◆ **INSTRUCTIONS TO FOLLOW**
Turn the lines from the start of the items through the line containing "Looking at the image, I should click on (210, 45)." into a numbered list, including both of those lines and leaving out any blank lines.

◆ **DATASET RECORDS**
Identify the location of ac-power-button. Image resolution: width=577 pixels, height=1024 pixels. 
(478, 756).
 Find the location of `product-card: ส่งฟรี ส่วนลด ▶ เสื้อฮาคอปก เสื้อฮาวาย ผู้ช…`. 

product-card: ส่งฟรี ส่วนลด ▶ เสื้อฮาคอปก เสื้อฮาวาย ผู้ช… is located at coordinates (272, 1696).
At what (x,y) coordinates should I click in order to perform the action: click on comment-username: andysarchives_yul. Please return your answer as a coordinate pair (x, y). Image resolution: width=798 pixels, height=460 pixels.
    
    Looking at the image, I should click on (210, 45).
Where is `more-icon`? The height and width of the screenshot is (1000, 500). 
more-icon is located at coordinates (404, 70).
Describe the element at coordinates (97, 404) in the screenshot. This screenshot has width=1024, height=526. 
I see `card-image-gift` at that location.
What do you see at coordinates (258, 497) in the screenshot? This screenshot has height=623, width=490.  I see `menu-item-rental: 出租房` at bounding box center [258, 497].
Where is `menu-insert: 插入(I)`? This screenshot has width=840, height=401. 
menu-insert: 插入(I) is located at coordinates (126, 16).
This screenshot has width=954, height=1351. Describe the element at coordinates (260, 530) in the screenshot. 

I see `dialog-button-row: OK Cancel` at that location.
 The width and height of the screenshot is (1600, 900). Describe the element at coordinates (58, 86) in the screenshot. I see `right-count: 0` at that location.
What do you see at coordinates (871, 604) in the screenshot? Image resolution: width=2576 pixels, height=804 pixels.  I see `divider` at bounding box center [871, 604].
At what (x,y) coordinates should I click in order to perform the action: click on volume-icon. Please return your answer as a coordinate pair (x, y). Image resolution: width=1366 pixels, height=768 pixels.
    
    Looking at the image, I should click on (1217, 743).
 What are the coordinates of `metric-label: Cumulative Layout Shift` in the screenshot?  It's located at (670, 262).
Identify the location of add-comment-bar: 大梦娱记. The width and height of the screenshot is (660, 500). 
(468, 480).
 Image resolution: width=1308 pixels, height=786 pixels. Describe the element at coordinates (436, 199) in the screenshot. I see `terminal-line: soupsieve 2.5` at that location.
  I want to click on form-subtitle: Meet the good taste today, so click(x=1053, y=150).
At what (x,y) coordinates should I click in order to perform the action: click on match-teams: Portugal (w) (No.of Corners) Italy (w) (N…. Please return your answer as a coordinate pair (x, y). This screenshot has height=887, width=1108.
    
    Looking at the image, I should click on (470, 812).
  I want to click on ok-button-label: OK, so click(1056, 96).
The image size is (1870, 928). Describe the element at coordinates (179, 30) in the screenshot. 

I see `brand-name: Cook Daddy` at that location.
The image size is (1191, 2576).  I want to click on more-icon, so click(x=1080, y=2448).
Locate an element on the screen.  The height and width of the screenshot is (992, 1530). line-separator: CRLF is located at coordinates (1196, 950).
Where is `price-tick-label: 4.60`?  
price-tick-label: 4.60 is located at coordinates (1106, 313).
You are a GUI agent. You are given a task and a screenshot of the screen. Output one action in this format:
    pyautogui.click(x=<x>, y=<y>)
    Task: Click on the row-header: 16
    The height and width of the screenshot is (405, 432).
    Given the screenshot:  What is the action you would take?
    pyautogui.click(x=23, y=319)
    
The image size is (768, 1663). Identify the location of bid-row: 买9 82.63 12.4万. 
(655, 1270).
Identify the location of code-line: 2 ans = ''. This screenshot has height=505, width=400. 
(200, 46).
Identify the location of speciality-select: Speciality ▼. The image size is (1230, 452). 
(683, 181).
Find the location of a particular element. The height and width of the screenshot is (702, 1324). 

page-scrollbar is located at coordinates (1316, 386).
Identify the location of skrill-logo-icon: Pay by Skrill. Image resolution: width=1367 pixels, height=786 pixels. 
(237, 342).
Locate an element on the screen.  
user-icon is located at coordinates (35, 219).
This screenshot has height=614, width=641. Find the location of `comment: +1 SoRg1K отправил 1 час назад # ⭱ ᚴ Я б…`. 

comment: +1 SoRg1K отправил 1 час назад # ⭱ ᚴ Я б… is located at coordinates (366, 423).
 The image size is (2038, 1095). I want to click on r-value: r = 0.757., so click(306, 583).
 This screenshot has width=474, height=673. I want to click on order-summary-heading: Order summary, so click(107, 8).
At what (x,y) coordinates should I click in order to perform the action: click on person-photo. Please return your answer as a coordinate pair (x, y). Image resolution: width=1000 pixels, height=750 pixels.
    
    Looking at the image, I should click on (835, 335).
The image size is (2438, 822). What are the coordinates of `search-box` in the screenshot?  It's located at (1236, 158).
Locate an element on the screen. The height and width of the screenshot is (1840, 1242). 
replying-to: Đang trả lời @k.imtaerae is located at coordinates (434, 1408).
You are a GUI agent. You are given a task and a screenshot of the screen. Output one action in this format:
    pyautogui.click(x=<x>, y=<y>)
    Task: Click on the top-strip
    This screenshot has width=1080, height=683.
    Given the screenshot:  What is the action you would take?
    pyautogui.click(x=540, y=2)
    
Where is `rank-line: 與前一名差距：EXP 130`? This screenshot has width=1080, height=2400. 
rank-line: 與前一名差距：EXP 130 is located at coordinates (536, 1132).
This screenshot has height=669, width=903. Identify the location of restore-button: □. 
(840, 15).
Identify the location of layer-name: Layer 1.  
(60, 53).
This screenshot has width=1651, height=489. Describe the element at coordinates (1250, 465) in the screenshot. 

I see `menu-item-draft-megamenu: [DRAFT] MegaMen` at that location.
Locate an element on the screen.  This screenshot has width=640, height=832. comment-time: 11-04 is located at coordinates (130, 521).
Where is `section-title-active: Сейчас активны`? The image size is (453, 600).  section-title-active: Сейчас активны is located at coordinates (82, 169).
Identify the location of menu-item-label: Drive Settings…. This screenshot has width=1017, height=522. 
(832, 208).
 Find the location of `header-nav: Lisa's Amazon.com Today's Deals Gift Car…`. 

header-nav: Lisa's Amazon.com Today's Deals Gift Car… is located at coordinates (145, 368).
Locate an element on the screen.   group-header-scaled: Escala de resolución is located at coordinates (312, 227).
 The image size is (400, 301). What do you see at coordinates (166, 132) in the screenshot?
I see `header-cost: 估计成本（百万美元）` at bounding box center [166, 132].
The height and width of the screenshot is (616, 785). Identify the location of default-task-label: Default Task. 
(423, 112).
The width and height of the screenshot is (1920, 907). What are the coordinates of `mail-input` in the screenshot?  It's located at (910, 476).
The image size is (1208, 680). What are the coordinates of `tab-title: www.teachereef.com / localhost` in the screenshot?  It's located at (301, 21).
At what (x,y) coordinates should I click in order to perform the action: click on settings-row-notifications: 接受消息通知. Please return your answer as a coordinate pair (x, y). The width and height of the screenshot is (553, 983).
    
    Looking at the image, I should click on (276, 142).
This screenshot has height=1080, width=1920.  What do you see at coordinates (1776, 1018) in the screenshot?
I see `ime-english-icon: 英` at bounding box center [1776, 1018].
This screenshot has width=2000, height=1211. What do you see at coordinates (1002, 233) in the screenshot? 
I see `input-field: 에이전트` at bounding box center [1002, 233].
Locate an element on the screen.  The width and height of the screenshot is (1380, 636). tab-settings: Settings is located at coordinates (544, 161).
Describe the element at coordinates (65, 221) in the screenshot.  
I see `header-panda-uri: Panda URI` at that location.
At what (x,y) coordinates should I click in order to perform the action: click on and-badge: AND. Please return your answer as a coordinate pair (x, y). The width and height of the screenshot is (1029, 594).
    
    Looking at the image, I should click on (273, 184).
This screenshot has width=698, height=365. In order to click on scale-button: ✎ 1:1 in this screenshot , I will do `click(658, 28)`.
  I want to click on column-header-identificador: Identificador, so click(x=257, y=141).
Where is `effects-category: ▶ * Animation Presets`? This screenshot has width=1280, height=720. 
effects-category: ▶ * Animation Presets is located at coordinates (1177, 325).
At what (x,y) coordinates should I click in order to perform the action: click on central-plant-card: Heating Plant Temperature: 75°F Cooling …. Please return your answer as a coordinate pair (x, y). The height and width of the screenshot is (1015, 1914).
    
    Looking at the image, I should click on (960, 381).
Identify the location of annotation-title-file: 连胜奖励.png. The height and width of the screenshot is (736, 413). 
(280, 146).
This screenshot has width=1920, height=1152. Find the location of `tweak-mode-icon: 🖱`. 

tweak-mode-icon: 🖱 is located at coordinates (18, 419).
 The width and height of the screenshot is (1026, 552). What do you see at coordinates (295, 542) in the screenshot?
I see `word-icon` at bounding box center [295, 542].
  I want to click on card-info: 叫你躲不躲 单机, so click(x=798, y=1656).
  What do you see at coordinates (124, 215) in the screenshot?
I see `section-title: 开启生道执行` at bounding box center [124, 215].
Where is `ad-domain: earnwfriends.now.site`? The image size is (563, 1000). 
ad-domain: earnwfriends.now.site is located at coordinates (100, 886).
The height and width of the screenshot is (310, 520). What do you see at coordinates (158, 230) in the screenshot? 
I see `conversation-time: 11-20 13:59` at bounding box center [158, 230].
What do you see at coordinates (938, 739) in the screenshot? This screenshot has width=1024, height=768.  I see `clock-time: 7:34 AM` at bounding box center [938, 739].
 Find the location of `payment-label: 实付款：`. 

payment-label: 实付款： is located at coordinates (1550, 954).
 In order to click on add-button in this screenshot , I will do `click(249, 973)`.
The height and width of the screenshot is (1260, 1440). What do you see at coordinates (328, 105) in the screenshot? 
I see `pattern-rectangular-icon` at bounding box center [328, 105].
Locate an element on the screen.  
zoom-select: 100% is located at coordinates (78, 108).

◆ **SOLUTION FOR THIS PROBLEM**
1. Identify the location of ac-power-button. Image resolution: width=577 pixels, height=1024 pixels. 
2. (478, 756).
3.  Find the location of `product-card: ส่งฟรี ส่วนลด ▶ เสื้อฮาคอปก เสื้อฮาวาย ผู้ช…`. 
4. product-card: ส่งฟรี ส่วนลด ▶ เสื้อฮาคอปก เสื้อฮาวาย ผู้ช… is located at coordinates (272, 1696).
5. At what (x,y) coordinates should I click in order to perform the action: click on comment-username: andysarchives_yul. Please return your answer as a coordinate pair (x, y). Image resolution: width=798 pixels, height=460 pixels.
6.     Looking at the image, I should click on (210, 45).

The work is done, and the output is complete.